**Record excerpts**
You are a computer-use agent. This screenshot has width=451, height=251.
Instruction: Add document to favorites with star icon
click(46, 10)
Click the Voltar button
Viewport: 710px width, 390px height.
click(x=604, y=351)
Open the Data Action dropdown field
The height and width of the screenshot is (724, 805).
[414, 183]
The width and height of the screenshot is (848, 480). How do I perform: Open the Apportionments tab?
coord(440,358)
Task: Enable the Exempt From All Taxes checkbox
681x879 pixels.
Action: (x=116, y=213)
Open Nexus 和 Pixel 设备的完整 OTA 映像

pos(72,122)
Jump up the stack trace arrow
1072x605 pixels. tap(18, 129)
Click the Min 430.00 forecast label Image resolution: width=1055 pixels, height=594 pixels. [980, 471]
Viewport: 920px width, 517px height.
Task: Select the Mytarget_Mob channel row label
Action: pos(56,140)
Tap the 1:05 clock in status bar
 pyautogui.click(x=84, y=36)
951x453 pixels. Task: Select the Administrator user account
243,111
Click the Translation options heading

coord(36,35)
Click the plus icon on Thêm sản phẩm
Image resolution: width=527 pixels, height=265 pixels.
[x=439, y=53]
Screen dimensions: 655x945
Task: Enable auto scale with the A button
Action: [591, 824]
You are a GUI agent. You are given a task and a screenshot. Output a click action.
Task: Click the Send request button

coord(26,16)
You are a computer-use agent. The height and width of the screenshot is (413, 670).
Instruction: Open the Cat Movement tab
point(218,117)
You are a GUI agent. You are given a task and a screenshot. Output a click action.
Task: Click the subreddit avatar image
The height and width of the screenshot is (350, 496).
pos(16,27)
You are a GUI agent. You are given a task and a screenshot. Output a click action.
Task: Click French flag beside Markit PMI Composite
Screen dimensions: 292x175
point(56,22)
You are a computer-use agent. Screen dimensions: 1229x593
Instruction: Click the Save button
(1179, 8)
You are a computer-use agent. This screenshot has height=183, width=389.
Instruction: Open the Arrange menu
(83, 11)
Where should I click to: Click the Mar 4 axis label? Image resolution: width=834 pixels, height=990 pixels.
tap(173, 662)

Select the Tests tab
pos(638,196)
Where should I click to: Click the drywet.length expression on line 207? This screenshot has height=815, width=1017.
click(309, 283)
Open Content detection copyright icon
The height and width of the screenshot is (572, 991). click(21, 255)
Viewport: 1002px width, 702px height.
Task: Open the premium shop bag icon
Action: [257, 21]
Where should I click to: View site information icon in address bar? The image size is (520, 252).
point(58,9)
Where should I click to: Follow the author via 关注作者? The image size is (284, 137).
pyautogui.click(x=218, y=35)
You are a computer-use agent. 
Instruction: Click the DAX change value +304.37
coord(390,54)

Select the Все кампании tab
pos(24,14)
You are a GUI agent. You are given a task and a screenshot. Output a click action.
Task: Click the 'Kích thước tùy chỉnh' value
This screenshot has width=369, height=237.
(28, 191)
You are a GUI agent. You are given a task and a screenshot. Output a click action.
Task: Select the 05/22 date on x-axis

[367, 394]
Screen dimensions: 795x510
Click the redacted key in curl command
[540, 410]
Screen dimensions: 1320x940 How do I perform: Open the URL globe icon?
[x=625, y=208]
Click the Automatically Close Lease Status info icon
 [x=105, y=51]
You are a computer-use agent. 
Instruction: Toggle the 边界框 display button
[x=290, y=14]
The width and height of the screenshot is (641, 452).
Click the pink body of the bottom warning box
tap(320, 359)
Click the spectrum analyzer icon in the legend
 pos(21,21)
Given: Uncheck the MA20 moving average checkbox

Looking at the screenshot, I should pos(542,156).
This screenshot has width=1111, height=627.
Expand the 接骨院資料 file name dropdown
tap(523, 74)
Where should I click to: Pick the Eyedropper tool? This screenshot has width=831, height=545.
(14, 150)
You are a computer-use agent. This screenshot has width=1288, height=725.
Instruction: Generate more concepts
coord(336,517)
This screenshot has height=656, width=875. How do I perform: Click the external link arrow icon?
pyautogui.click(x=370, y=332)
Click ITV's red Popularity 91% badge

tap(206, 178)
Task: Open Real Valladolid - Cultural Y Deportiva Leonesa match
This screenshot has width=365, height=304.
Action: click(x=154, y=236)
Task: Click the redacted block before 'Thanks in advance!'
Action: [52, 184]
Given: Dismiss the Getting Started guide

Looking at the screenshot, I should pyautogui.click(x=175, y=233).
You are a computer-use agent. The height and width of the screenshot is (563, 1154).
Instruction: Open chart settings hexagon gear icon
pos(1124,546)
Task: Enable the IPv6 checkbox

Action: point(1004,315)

**Task brief**
Extract each entry in full and write it down exactly.

**Result**
You are a computer-use agent. This screenshot has width=451, height=251.
Instruction: Add document to favorites with star icon
click(46, 10)
Click the Voltar button
Viewport: 710px width, 390px height.
click(x=604, y=351)
Open the Data Action dropdown field
The height and width of the screenshot is (724, 805).
[414, 183]
The width and height of the screenshot is (848, 480). How do I perform: Open the Apportionments tab?
coord(440,358)
Task: Enable the Exempt From All Taxes checkbox
681x879 pixels.
Action: (x=116, y=213)
Open Nexus 和 Pixel 设备的完整 OTA 映像

pos(72,122)
Jump up the stack trace arrow
1072x605 pixels. tap(18, 129)
Click the Min 430.00 forecast label Image resolution: width=1055 pixels, height=594 pixels. [980, 471]
Viewport: 920px width, 517px height.
Task: Select the Mytarget_Mob channel row label
Action: pos(56,140)
Tap the 1:05 clock in status bar
 pyautogui.click(x=84, y=36)
951x453 pixels. Task: Select the Administrator user account
243,111
Click the Translation options heading

coord(36,35)
Click the plus icon on Thêm sản phẩm
Image resolution: width=527 pixels, height=265 pixels.
[x=439, y=53]
Screen dimensions: 655x945
Task: Enable auto scale with the A button
Action: [591, 824]
You are a GUI agent. You are given a task and a screenshot. Output a click action.
Task: Click the Send request button

coord(26,16)
You are a computer-use agent. The height and width of the screenshot is (413, 670).
Instruction: Open the Cat Movement tab
point(218,117)
You are a GUI agent. You are given a task and a screenshot. Output a click action.
Task: Click the subreddit avatar image
The height and width of the screenshot is (350, 496).
pos(16,27)
You are a GUI agent. You are given a task and a screenshot. Output a click action.
Task: Click French flag beside Markit PMI Composite
Screen dimensions: 292x175
point(56,22)
You are a computer-use agent. Screen dimensions: 1229x593
Instruction: Click the Save button
(1179, 8)
You are a computer-use agent. This screenshot has height=183, width=389.
Instruction: Open the Arrange menu
(83, 11)
Where should I click to: Click the Mar 4 axis label? Image resolution: width=834 pixels, height=990 pixels.
tap(173, 662)

Select the Tests tab
pos(638,196)
Where should I click to: Click the drywet.length expression on line 207? This screenshot has height=815, width=1017.
click(309, 283)
Open Content detection copyright icon
The height and width of the screenshot is (572, 991). click(21, 255)
Viewport: 1002px width, 702px height.
Task: Open the premium shop bag icon
Action: [257, 21]
Where should I click to: View site information icon in address bar? The image size is (520, 252).
point(58,9)
Where should I click to: Follow the author via 关注作者? The image size is (284, 137).
pyautogui.click(x=218, y=35)
You are a computer-use agent. 
Instruction: Click the DAX change value +304.37
coord(390,54)

Select the Все кампании tab
pos(24,14)
You are a GUI agent. You are given a task and a screenshot. Output a click action.
Task: Click the 'Kích thước tùy chỉnh' value
This screenshot has width=369, height=237.
(28, 191)
You are a GUI agent. You are given a task and a screenshot. Output a click action.
Task: Select the 05/22 date on x-axis

[367, 394]
Screen dimensions: 795x510
Click the redacted key in curl command
[540, 410]
Screen dimensions: 1320x940 How do I perform: Open the URL globe icon?
[x=625, y=208]
Click the Automatically Close Lease Status info icon
 [x=105, y=51]
You are a computer-use agent. 
Instruction: Toggle the 边界框 display button
[x=290, y=14]
The width and height of the screenshot is (641, 452).
Click the pink body of the bottom warning box
tap(320, 359)
Click the spectrum analyzer icon in the legend
 pos(21,21)
Given: Uncheck the MA20 moving average checkbox

Looking at the screenshot, I should pos(542,156).
This screenshot has width=1111, height=627.
Expand the 接骨院資料 file name dropdown
tap(523, 74)
Where should I click to: Pick the Eyedropper tool? This screenshot has width=831, height=545.
(14, 150)
You are a computer-use agent. This screenshot has width=1288, height=725.
Instruction: Generate more concepts
coord(336,517)
This screenshot has height=656, width=875. How do I perform: Click the external link arrow icon?
pyautogui.click(x=370, y=332)
Click ITV's red Popularity 91% badge

tap(206, 178)
Task: Open Real Valladolid - Cultural Y Deportiva Leonesa match
This screenshot has width=365, height=304.
Action: click(x=154, y=236)
Task: Click the redacted block before 'Thanks in advance!'
Action: [52, 184]
Given: Dismiss the Getting Started guide

Looking at the screenshot, I should pyautogui.click(x=175, y=233).
You are a computer-use agent. The height and width of the screenshot is (563, 1154).
Instruction: Open chart settings hexagon gear icon
pos(1124,546)
Task: Enable the IPv6 checkbox

Action: point(1004,315)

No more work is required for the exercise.